Some will say ahem..WTF does he know..Haha.. Well I can tell you that the wing structure of the A388 is really kinda strong. The miracle was that the fluids did not burn when the wing was damaged. God was certainly with that flight until the engine was shut down some hours later.
That is not say that the Qantas crew was in anyway lacking, quite the opposite.

As for the fact that it could not be shut down I know that airbus has made some soft wear changes to the control system as Trent 972 has told us. It must be remembered that this aircraft design had a priority of less mass. As an example all of the wiring looms are made from aluminum wire instead of copper.

Wojtek

Are you seeking to teach us about bearings? A grease packed bearing is cooled by energy transfer to mass. An "nm" is a nanometer, and WOW that is tight. Wojtek I are you sure they can get the metal down to that level of accuracy? I honestly cannot see any technology known so far that can do that is steel...but maybe these balls are made from ceramics. Ceramic bearings are the latest trend.

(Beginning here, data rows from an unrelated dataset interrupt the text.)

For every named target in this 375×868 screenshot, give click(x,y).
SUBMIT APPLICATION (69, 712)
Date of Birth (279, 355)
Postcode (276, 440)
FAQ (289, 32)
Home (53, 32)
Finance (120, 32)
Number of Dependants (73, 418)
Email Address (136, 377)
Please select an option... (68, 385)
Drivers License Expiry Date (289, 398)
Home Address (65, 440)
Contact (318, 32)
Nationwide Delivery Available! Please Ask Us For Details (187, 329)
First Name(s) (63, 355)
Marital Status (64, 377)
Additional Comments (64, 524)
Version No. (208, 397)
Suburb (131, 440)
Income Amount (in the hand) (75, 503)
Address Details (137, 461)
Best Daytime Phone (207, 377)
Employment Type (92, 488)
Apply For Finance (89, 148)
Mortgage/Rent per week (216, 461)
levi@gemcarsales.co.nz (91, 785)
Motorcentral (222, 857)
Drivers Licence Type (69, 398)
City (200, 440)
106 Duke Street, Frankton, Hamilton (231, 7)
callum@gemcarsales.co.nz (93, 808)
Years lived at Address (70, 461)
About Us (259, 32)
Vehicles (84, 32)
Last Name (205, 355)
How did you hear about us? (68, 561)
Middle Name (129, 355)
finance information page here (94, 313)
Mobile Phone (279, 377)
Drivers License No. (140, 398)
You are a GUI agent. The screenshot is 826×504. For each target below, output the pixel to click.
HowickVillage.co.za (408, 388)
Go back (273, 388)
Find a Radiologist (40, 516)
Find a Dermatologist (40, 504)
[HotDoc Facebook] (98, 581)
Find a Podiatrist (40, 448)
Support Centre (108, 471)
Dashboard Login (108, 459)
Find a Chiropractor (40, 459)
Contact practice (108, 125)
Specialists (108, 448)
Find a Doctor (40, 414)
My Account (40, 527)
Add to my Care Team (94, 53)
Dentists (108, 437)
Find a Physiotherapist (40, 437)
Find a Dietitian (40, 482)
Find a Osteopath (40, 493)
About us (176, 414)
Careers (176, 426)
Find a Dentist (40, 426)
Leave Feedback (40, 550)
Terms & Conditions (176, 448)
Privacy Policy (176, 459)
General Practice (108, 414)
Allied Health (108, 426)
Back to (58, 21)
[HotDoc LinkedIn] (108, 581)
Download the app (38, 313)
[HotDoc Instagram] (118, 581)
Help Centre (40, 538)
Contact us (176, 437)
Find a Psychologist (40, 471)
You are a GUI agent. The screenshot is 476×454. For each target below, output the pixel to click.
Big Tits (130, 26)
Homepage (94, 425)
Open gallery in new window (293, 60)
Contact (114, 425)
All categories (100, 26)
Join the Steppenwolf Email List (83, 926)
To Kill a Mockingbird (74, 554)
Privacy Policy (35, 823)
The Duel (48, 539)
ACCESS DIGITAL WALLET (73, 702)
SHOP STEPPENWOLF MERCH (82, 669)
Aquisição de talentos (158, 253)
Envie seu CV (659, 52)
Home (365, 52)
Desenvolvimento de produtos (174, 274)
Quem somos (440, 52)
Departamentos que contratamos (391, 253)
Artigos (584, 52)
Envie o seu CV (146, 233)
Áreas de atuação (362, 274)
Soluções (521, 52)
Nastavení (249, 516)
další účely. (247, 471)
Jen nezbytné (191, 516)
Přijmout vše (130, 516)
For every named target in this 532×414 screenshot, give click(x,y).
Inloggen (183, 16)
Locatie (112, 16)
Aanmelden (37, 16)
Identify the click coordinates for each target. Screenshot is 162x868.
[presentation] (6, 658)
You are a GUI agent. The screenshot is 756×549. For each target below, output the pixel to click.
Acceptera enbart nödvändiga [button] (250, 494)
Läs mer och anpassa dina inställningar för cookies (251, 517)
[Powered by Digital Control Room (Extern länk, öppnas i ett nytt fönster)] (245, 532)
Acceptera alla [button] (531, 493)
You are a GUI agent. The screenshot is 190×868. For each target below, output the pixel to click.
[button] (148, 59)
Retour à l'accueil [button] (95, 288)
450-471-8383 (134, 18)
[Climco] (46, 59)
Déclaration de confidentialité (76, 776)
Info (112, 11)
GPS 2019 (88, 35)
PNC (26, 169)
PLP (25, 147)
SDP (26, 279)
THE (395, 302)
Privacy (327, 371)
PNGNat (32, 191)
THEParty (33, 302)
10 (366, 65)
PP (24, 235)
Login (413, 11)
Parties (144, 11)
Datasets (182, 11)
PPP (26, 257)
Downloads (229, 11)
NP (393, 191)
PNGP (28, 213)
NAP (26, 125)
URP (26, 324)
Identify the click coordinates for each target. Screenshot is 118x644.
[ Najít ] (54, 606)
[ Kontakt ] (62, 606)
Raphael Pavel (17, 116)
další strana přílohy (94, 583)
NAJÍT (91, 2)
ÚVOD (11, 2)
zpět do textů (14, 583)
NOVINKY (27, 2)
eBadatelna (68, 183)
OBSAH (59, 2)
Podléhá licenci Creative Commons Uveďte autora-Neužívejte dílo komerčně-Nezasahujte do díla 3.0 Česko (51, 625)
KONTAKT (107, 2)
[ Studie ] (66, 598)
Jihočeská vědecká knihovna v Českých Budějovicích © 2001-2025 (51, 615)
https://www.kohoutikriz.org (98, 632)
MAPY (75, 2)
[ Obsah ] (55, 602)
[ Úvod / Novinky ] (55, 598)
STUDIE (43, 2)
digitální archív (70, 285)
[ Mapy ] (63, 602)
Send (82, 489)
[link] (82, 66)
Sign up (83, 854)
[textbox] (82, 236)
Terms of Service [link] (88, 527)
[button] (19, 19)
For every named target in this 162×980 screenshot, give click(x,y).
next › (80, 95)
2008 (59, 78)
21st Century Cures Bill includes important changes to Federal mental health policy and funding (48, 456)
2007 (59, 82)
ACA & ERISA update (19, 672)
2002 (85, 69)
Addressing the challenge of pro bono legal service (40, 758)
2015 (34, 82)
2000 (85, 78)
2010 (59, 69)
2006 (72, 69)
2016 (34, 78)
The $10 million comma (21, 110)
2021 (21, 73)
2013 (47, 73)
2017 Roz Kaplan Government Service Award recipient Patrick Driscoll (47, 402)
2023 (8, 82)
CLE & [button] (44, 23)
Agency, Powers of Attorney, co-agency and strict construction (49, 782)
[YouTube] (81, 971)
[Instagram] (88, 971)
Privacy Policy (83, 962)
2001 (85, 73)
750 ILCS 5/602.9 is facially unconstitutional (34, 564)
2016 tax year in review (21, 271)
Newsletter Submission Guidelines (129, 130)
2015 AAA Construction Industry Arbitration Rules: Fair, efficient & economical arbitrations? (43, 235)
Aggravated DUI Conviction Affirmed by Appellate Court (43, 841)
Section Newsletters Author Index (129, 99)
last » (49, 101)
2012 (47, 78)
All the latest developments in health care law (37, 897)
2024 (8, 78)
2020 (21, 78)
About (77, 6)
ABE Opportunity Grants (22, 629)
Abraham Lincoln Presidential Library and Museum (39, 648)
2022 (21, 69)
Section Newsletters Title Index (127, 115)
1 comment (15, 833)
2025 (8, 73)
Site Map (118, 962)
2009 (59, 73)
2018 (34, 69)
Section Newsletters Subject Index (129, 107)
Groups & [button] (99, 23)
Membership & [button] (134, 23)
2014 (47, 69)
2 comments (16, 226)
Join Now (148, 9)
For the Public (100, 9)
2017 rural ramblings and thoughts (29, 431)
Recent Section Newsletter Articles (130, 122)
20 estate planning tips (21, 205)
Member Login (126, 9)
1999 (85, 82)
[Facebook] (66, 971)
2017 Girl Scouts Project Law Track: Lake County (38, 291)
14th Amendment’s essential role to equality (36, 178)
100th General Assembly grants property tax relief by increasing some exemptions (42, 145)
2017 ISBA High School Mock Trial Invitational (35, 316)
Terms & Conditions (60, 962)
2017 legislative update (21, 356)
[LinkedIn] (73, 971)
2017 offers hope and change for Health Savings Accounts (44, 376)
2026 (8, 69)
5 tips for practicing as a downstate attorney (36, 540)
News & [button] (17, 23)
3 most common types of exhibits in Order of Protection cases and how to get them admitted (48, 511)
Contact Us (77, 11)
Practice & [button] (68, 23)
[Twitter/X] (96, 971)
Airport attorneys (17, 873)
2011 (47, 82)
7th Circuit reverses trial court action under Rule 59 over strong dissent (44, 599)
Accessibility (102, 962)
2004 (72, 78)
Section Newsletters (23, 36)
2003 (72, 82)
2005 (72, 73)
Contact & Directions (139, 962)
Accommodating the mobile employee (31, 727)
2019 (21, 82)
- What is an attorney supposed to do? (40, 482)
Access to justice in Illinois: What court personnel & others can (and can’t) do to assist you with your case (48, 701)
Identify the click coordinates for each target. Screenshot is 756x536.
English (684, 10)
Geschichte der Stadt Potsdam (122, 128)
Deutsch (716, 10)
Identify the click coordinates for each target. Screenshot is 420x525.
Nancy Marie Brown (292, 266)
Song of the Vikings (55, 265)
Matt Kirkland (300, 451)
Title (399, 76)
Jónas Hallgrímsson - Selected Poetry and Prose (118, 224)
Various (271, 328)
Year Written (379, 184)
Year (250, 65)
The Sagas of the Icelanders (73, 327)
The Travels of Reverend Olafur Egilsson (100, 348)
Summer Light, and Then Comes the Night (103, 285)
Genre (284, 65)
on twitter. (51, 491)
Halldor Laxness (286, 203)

I see what you mean about "overhung" forces yes. Where the bearing is the pivot and load point for a long shaft between several bearings. Well YES...that essentially is the turbine design.

Annex

"Ref. the ongoing oil and bearing discussion. Is there somewhere a list of oils that show the maximum permissable oiltemperature for Jetengine oils ?? Is it correct to say that the Trent 900 runs at borderline oil temperatures ??"

Most of the specs are set by the the U.S. Department of Defence. MIL specs. I believe it is true to say that no other aerospace gas turbine in CIVIL avaition runs at a mean temperature of 180C. Of course as Barit has told us it depends where you measure the temperature and some have suggested that the T900 measures this at the hottest place.

196C maximum is hot. The hotter the oil the more of it escapes into a gasseous state which leads to "coking" but everytime the engineers have checked the T900 no coking has been found.

In my book the high temperature tells a tale of high energy transfers. Certainly if I was the engineer responsible for a T900 I would be taking oil samples everytime the the thing came home, no matter what time of day.

Of course this is another issue: The MBA crowd would say "excuse me!" That is a RR job, or they would say: "Hey, that will take time and cost money...no..that is a RR job...and they have that responsibility". It all depends on your company culture.

The MBAs want the planes in the air making revenue. They really do not see "the big picture". Quite often they need firm advice.